Lab Scientist Assists Artist with High-Impact Technique

Monica Abeita

Monica Abeita, Regional Development Corporation for Los Alamos Connect

The work of artist and Santa Fe native Nicola López explores how human-built constructions like cities, buildings and technologies grow organically and become increasingly complex over time.

“Like the biblical Tower of Babel, the complexity is an immense opportunity that becomes more and more difficult to manage,” López said. “There is an element of destruction here, which gave me the idea to use explosives in my works.”

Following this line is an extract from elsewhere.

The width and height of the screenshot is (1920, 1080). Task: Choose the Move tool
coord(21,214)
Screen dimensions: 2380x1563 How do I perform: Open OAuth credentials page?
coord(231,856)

To express this idea artistically, López wanted to explore a new printmaking technique that used explosives to etch metal. She appealed to the New Mexico Small Business Assistance (NMSBA) program, through which the state’s small businesses can tap into the scientific expertise of the two national laboratories based here — Los Alamos and Sandia — to overcome a technical challenge at no cost to the business. Help includes testing, design consultation and access to special equipment or facilities.

Given the demonstrated importance of art to the state’s economy — especially in Santa Fe — NMSBA agreed to help López and fellow artist Gandalf Gaván. The organization offered the artists the services of LANL scientist Bryce Tappan, who helped them transfer original drawings to copper plates through an explosive impact. The resulting prints are titled Ideal Structures for a Dubious Future.

“Art is central to the culture and economy of New Mexico,” Tappan said. “The project helped reinforce the idea that art and science complement and support each other.”

Tappan’s assertions were underscored in 2004, when the city of Santa Fe released a study that revealed 40 percent of the dollars spent in Santa Fe by out-of-towners are directly related to the arts and culture — a sector that accounts for 22 percent of the city’s jobs. According to that study, the impact of arts and culture on Santa Fe’s economy is six times the national average.

Tappan also helped López and Gaván in blast loading welded metal structures. The artists plan to feature the structures and videos of the explosions in upcoming exhibitions. For now, the explosion can be viewed on the NMSBA website at http://www.nmsbaprogram.org/news/detail/24.

Working with Tappan and NMSBA was rewarding for the artists as well. “I had the opportunity to engage with art in a new way,” López said. “Working collaboratively with a scientist informed the work in wonderful ways that I did not anticipate.”

Ideal Structures for a Dubious Future is part of López’s Notes on the Tower exhibition, which runs through Dec. 22, 2012, at the Tamarind Institute in Albuquerque.

Notes on the Tower was part of the annual International Symposium on Electronic Art in Albuquerque in September. The symposium was sponsored by ISEA International, a nonprofit that fosters communication and collaboration among organizations and individuals working with art, science and technology.

The state Legislature created NMSBA 12 years ago to bring national laboratory technology and expertise to small businesses in New Mexico, especially in rural areas, with an eye toward economic development. Assistance takes the form of laboratory staff hours worth up to $20,000 per calendar year for businesses in rural New Mexico counties and $10,000 for businesses in Bernalillo County. The total amount of assistance is capped at $2.4 million annually for each of New Mexico’s two national laboratories.